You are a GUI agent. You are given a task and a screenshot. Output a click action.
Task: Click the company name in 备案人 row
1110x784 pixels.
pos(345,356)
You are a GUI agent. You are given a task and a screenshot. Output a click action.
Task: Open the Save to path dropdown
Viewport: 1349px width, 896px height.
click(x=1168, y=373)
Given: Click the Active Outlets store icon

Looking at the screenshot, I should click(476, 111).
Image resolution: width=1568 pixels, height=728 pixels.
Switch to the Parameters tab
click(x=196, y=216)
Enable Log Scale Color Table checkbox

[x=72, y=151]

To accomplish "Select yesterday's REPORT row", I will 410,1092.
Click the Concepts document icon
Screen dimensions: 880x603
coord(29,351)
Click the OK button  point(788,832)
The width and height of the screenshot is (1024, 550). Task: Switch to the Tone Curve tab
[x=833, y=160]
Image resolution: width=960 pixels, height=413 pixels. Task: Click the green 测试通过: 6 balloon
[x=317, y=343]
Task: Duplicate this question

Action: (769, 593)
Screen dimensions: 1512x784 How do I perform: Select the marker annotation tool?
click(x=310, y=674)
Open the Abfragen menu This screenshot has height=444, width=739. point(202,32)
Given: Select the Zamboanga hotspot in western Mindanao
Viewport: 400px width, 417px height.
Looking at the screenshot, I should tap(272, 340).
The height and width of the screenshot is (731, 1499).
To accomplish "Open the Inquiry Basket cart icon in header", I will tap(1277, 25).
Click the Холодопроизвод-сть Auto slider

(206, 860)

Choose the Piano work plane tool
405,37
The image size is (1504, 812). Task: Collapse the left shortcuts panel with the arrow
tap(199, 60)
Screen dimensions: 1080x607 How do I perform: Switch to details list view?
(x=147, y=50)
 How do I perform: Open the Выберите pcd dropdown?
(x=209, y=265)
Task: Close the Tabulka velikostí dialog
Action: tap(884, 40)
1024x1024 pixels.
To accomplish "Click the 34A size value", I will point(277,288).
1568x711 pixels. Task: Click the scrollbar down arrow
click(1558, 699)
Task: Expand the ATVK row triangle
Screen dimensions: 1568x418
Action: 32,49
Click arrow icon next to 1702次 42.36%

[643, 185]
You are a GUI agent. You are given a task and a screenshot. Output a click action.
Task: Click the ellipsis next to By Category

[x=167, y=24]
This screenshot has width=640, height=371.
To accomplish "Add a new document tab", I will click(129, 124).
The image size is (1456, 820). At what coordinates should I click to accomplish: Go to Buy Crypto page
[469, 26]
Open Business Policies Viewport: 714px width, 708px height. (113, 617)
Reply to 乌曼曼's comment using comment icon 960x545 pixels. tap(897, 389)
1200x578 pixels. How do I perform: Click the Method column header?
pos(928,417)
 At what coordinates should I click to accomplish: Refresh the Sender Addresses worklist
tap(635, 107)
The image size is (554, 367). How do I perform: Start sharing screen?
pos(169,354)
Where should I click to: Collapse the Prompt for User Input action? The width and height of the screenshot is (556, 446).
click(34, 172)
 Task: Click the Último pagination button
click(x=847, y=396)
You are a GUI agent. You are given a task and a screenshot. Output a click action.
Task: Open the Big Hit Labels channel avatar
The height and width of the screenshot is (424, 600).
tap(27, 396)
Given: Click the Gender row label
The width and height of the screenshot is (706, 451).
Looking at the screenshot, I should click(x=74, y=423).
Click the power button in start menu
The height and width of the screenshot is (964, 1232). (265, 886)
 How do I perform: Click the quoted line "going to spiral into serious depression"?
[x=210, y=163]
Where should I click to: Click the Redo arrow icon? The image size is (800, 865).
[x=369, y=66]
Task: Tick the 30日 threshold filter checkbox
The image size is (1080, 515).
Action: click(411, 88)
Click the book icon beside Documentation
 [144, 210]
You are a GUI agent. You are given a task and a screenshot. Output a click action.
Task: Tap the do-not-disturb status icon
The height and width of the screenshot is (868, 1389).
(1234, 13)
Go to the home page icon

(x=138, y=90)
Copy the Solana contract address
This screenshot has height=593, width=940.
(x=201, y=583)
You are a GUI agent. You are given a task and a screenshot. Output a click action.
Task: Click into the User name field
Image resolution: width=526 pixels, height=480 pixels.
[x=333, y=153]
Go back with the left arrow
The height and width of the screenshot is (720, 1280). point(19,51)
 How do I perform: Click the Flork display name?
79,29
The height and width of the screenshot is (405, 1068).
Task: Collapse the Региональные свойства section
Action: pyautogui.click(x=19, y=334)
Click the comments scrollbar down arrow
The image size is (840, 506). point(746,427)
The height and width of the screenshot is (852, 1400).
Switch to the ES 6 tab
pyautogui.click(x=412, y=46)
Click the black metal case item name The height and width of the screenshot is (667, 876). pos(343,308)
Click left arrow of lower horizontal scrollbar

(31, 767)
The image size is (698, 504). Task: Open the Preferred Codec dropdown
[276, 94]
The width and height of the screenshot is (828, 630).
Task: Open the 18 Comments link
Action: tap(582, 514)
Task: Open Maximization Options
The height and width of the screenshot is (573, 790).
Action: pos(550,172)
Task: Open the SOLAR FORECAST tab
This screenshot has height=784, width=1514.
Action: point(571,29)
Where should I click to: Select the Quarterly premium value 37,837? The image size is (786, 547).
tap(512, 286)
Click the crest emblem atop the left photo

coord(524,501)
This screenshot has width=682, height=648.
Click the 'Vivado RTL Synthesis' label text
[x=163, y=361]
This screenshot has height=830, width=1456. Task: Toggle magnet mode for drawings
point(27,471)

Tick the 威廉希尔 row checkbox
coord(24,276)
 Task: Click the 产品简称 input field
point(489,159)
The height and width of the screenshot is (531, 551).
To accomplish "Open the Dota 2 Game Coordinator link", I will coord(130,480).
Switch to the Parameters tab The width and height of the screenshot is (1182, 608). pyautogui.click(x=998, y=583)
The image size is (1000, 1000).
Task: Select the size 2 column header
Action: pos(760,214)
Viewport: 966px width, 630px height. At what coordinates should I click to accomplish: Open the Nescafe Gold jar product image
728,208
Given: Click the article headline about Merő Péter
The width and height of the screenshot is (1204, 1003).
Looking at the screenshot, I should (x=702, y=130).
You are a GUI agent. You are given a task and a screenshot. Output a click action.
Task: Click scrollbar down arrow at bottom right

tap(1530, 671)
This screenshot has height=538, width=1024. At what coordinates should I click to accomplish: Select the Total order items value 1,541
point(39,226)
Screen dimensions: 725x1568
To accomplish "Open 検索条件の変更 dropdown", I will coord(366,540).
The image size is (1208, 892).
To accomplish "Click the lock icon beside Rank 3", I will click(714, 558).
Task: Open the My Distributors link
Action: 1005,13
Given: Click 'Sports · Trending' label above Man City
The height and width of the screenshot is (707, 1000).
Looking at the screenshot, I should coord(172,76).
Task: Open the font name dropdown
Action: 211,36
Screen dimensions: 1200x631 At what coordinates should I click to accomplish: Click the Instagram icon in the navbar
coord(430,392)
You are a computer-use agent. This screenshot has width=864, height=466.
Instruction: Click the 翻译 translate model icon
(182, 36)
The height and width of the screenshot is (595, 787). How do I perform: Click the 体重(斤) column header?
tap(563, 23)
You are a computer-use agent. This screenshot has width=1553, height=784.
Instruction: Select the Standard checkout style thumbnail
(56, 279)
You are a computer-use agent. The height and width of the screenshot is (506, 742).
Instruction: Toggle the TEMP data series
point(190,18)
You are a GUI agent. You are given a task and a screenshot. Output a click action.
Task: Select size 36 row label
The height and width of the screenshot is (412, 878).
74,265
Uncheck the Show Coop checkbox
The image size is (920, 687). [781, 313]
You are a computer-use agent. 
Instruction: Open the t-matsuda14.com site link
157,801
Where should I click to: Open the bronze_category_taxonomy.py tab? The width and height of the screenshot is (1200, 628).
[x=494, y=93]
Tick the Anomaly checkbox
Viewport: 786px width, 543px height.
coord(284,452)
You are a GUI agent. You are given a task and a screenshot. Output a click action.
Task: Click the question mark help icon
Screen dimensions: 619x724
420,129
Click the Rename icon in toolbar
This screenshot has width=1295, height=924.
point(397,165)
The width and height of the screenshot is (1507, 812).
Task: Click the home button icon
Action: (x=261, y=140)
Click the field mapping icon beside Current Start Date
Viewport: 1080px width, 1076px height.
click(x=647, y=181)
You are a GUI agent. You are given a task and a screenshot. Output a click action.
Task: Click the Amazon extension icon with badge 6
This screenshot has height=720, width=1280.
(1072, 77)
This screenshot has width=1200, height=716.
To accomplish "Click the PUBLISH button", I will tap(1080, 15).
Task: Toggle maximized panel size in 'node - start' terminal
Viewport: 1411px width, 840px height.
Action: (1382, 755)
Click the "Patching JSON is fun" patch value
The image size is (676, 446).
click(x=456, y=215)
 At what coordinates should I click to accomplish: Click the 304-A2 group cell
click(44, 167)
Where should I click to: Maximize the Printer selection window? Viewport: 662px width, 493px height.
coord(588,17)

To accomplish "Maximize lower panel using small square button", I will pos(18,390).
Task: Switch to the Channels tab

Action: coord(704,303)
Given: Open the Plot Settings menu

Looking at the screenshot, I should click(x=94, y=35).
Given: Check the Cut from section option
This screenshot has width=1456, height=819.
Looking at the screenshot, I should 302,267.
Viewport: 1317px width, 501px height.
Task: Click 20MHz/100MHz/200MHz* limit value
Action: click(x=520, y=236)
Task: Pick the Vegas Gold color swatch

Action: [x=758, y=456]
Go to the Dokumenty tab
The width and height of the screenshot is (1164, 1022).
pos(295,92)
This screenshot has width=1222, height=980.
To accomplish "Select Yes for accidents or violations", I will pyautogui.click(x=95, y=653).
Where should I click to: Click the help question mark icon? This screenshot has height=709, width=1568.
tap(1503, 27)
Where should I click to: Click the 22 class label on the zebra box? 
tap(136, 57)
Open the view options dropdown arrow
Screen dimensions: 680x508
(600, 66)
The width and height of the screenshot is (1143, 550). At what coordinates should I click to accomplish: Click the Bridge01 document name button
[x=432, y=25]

*Task instructions*
Filter the listing above for the string "computer" and copy every matching line.

*Solution to this task*
You are a computer-use agent. This screenshot has width=864, height=466.
You are a computer-use agent. This screenshot has width=1553, height=784.
You are a computer-use agent. The height and width of the screenshot is (506, 742).
You are a computer-use agent. 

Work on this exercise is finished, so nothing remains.